Task material —
▼
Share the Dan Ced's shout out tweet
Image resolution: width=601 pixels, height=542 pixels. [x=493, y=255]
▲
▼
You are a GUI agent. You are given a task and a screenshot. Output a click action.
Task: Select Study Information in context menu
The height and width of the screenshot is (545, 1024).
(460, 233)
▲
Required task — Count the lines in the records above that contain the string "width". Reply with the number alone.

The solution — 2